BEGIN
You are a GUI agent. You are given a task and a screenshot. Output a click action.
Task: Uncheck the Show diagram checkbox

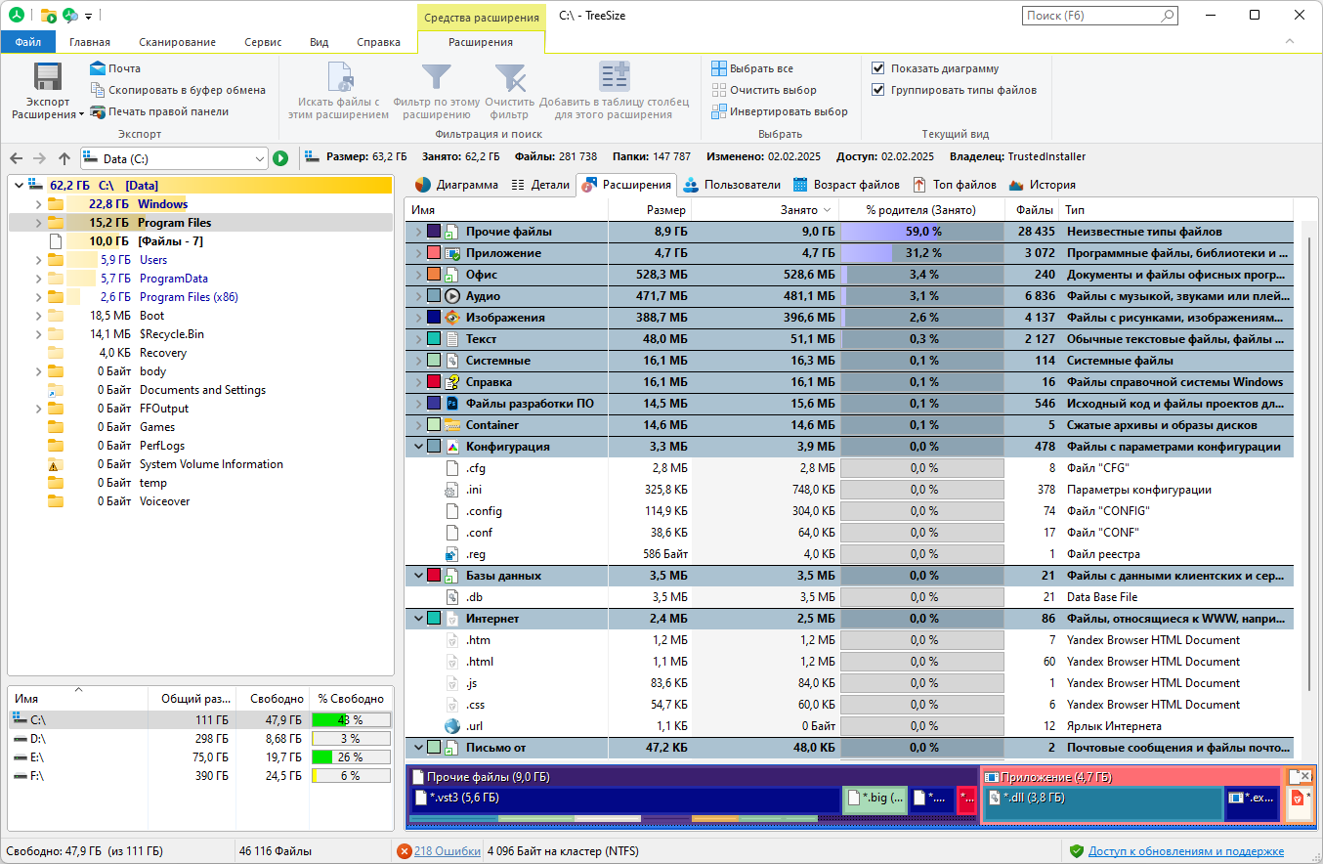[877, 68]
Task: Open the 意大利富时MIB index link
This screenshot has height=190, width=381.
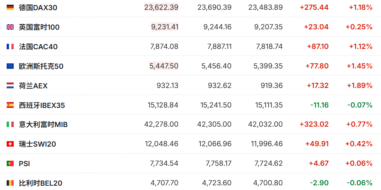Action: pyautogui.click(x=43, y=125)
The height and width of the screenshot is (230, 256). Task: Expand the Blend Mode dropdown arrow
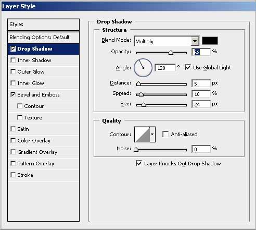point(195,41)
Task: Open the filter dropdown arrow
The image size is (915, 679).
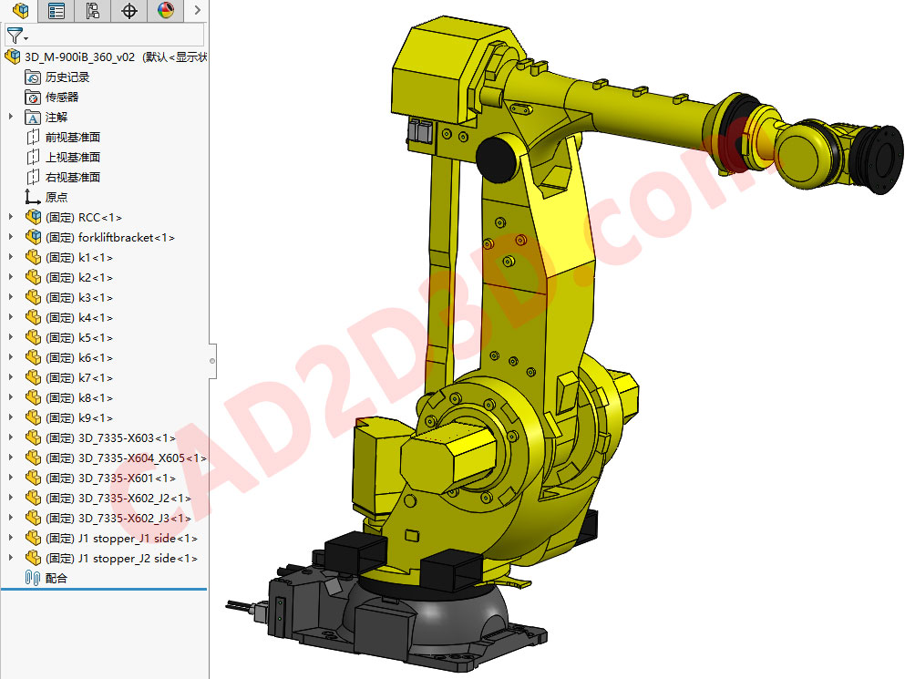Action: (x=25, y=36)
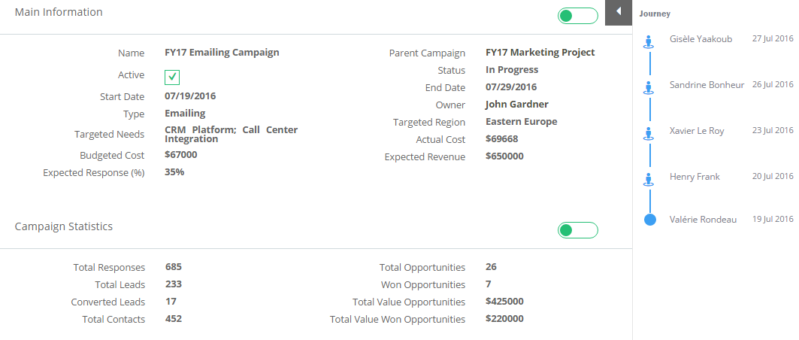Uncheck the Active checkbox
The height and width of the screenshot is (340, 799).
[172, 77]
END
**Aim of the exercise:** Make a word-for-word copy of the records above, excluding all pictures.

**Answer to this exercise:**
You are a GUI agent. You are given a task and a screenshot. Output a click action.
Task: Uncheck the Show diagram checkbox

[877, 68]
Task: Open the 意大利富时MIB index link
This screenshot has height=190, width=381.
Action: pyautogui.click(x=43, y=125)
The height and width of the screenshot is (230, 256). Task: Expand the Blend Mode dropdown arrow
point(195,41)
Task: Open the filter dropdown arrow
The image size is (915, 679).
Action: (x=25, y=36)
Uncheck the Active checkbox
The height and width of the screenshot is (340, 799).
[172, 77]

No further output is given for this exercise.